Ripslinger’s college career isn’t off to a roaring statistical start, unless you count frustrating medical setbacks. She was derailed last preseason with an ACL injury. That was followed by thyroid surgery in July. But it will take more than a couple scars to keep Ripslinger off the pitches around the Big Ten Conference.
Her arrival is close. Just how close is up to Ripslinger.
“There isn’t a doctor who is telling me what I can and can’t do,” Ripslinger said Tuesday at media day at the Iowa Soccer Complex. “It’s a matter of me being comfortable and me being fit enough to be on the field for some of the game. I want to be strong enough that we aren’t worried about re-injuring my knee or my other knee. I’m hoping I’ll be closer to 100 percent before our Big Ten Conference (schedule) starts (on Sept. 18).”
Iowa fans are in for a treat.
The state has never produced a more heralded home grown talent. Ripslinger became the first person to be named state Gatorade Player of the Year four consecutive times in soccer. She led Assumption to four consecutive Class 1A state championships, winning 51 straight games from 2011-13 — the eighth-longest winning streak in United States high school girls soccer history. Ripslinger finished high school with 118 goals and 54 assists, leading the Knights to an 81-6 record.
“It was hard, but if you’re negative about it, you’re going to break yourself down. You can’t let yourself get too down about it, otherwise you’ll wilt into nothing. I have been pretty positive about it all and gained a new appreciation for the game since I haven’t played in so long. I have missed being able to be so active.”
UI redshirt freshman
“Rose is a special player, she gives you a lot of pace and can maybe mask a little bit the (graduation) loss of (leading scorer) Cloe Lacasse,” UI head coach Dave DiIanni said. “Once she’s fit, she’ll be ready to go. We hope in a couple of weeks, she’ll give us a shot in the arm excitement-wise.”
Lacasse scored 12 of Iowa’s 33 goals last season, leading the Hawkeyes to a record of 14-7-1 and into the Big Ten Conference Tournament championship. Even though Ripslinger didn’t see game action, she watched and learned.
“It was hard, but if you’re negative about it, you’re going to break yourself down. You can’t let yourself get too down about it, otherwise you’ll wilt into nothing,” Ripslinger said. “I have been pretty positive about it all and gained a new appreciation for the game since I haven’t played in so long. I have missed being able to be so active.”

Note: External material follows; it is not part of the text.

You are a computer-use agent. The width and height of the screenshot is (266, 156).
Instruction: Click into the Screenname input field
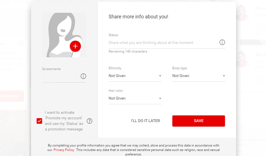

Being stagnant is a new dilemma for Ripslinger. In high school, fall was for club soccer and off-season track workouts. She was a dual-sport athlete in spring and into summer, then the cycle of seemingly endless activity began anew.
“My whole life I have been sport-to-sport and never really had a break,” Ripslinger said. “This was the first time I have had off in my life. It was like, ‘What’s Rose like without soccer?’ What else is there to me?

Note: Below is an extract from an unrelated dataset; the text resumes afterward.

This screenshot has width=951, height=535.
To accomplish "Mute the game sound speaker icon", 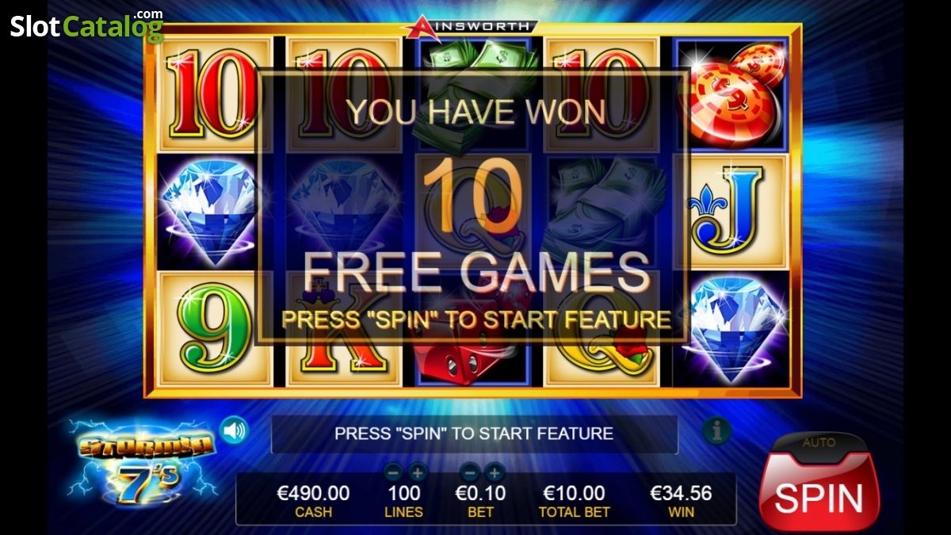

“There was a lot of maturing and learning more about myself and the person I am when I’m not an athlete. I learned a lot about myself and how I want to go at soccer the rest of my life.”
Ripslinger, a redshirt freshman forward, majors in health and human physiology and biology; she wants to attend physical therapy school. Hopefully her days for personal physical therapy are drawing to a close. She said her return to a soccer field will be “very emotional.”
“It has been a lot of hard work, a lot of ups and downs and it has been so long,” she said. “Excited is an understatement. I have waited so long and learned a lot from watching and listening to the coaches. I’m excited to be with the team, trying to make an impact.”
Iowa opens the regular season Friday at home against Pacific. The match begins at 7 p.m. (CT).